村を襲われた人々が逃げ出して集まり、新天地にて新たな村を作っていることもあった。ちょうど村の名前を決めよう、というところだった。
その村の名前は、植物の名前から借りて名付けられた。どれだけ枯れても、翌年には必ず土から新たな芽を伸ばし花を咲かせる。そんな植物と自分たちの境遇を重ねてのことだった。
……そこで初めて、私たちは“名前”というものの意味を知った。
それまで何も考えずに呼び合っていた、私達の名前にも――
少なくとも、アカホシは興味を持ったようだった。
「ヒトが何かの意味を持たせて名前を付けていました。俺たちの名前にだって、何か意味があるんじゃないかと思って……」
「……そうかそうか。自分たちの名前も興味を……。実に面白いね」
創造主は私たちを見ながら、そう言って微笑む。
いったい何が、どうして面白いのか、という疑問を口にする者はいない。
「もちろん、君たち一人一人の名前には意味がある。聞きたいかい?」
『はい!』とアカホシが一番に返事をする。
彼は私たちの中でも人一倍好奇心が強い。ヒトの行動や考えについて、見たり聞いたりする度に創造主に尋ねていた。

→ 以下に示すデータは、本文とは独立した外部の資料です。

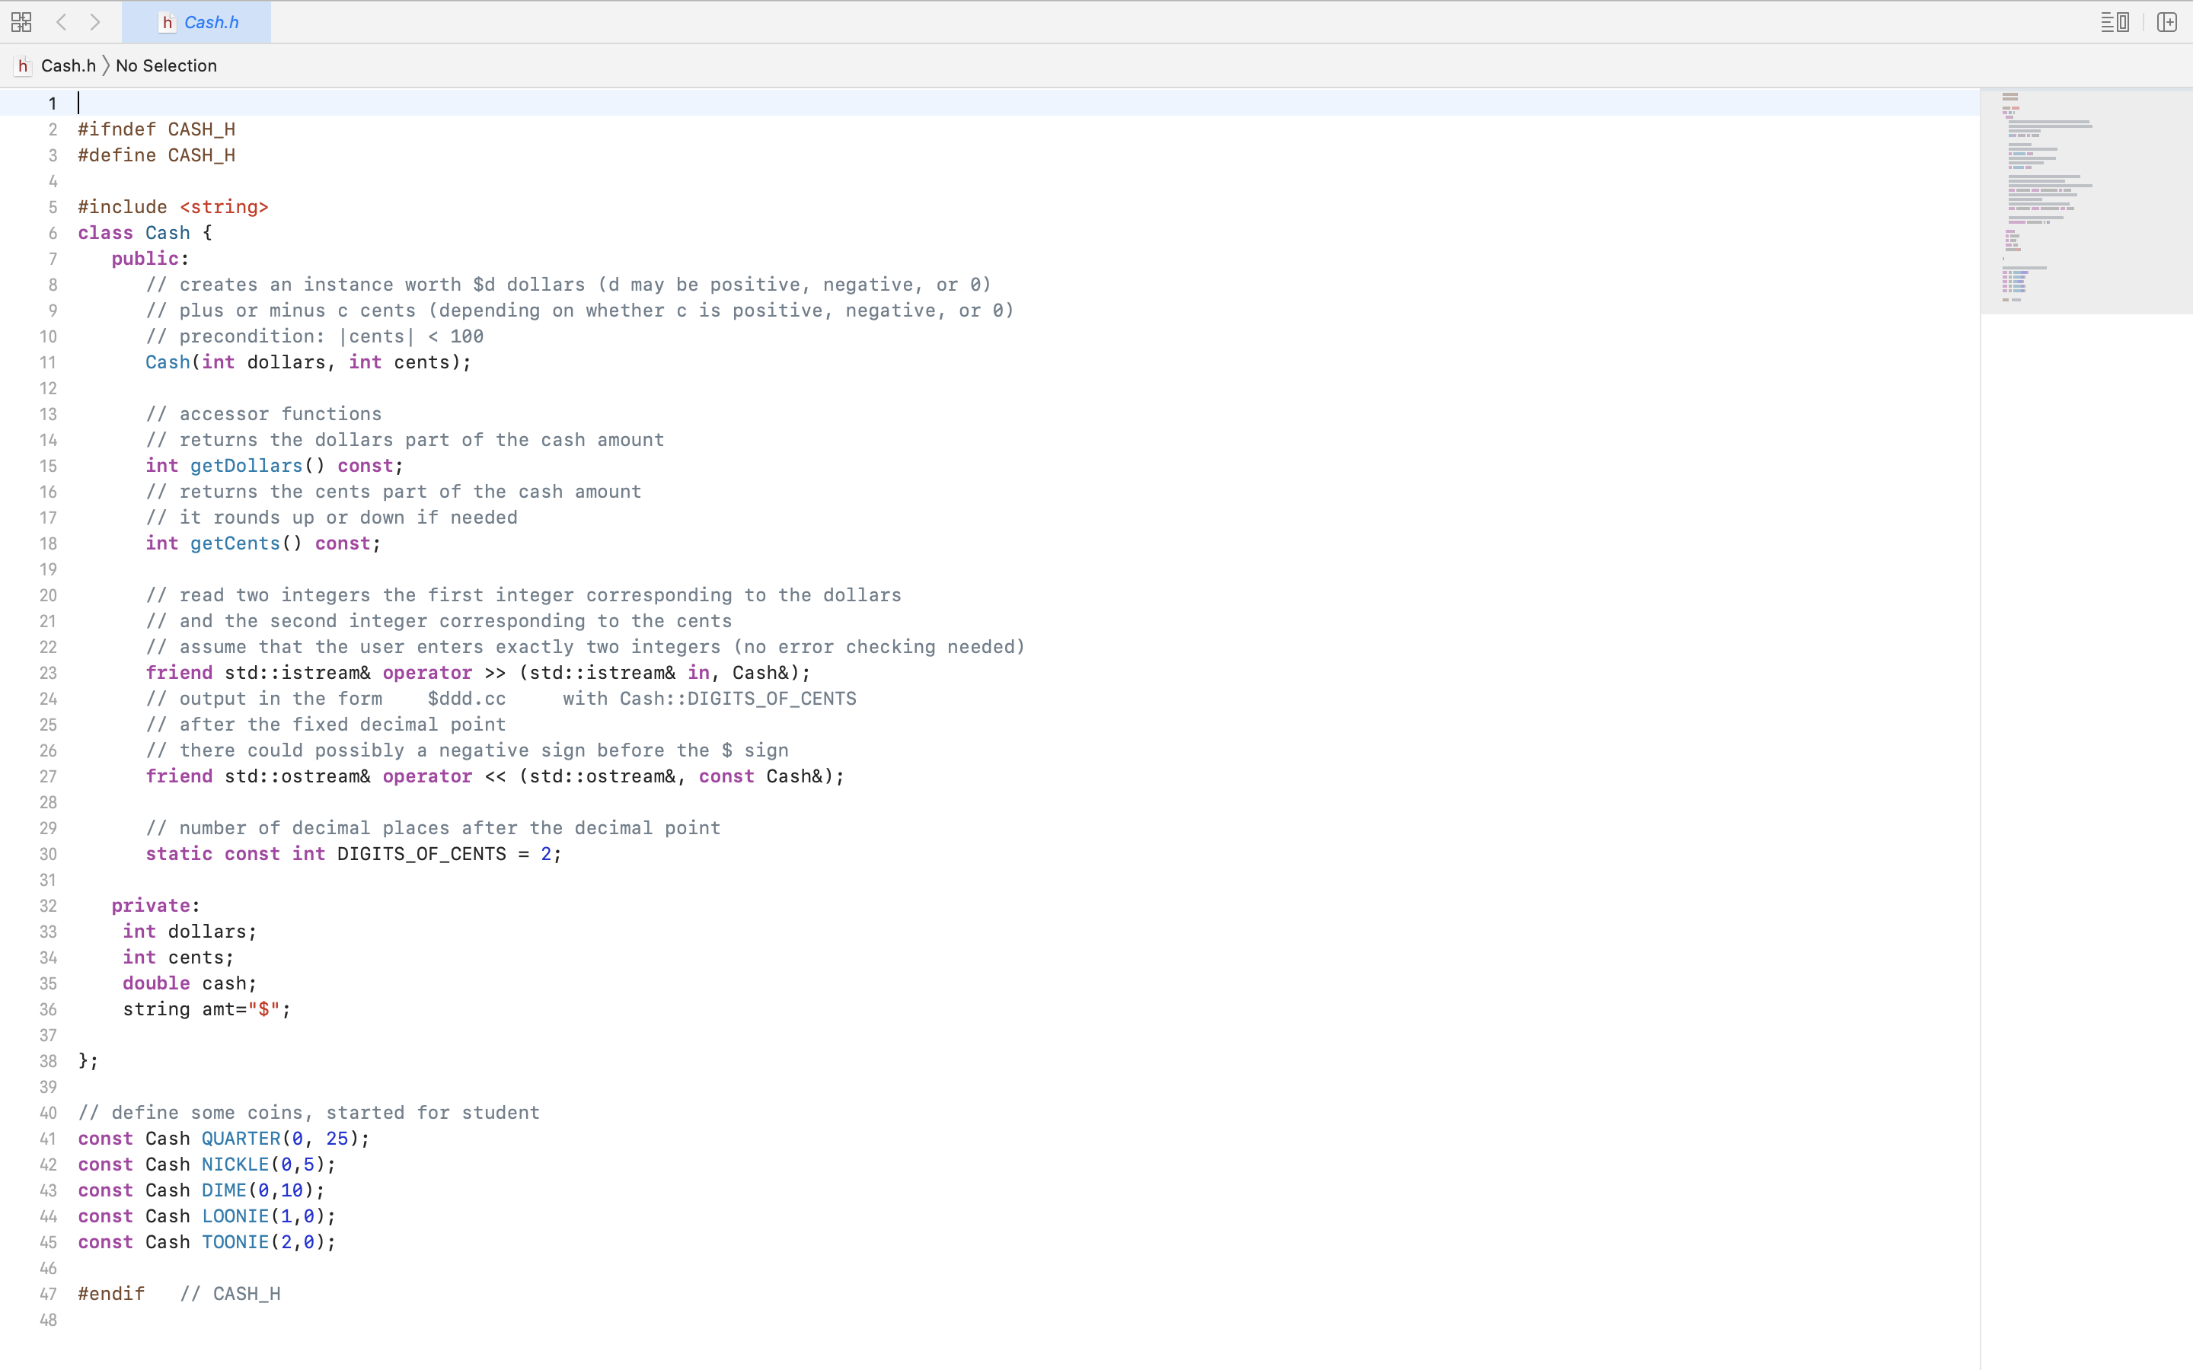Open the editor options menu icon
Viewport: 2193px width, 1370px height.
click(2114, 22)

『私は嫌。なんだか勝手に自分のことを知られるみたいで気持ち悪いもの』とシュガークラフトは断っていたが、ミルクレープとテスラコイルは『どちらでもいい』という反応だった。
「ムーンショットはどうかな?」
「…………」
別に私たちのリーダーであり、ウルグリアーを倒すという目標の邪魔になるものでない以上は、止めるつもりはない。アカホシが知りたいのなら私もそれに従うまでと、首を縦に振った。
創造主は『そうか』とほほ笑むと、パンと手を鳴らした。
それと同時に、創造主の手が淡い魔法光によって光り始める。
私たちは、何が起こるのかを知っていた。これから起こるのは、創造主の魔法――まるでそこに存在しているかのように、様々な物の映像を浮かび上がらせるのだ。
「君たちの名は、この世界とは別の場所の言語によって付けられている。ちゃんとそれぞれに意味があるから、安心して欲しい。決して適当に付けたわけではないよ」
一人一人、私たちの方へと順番に視線を移していく。
全員が見ているのを確認してから、創造主は両手の間に大きな火球を生み出した。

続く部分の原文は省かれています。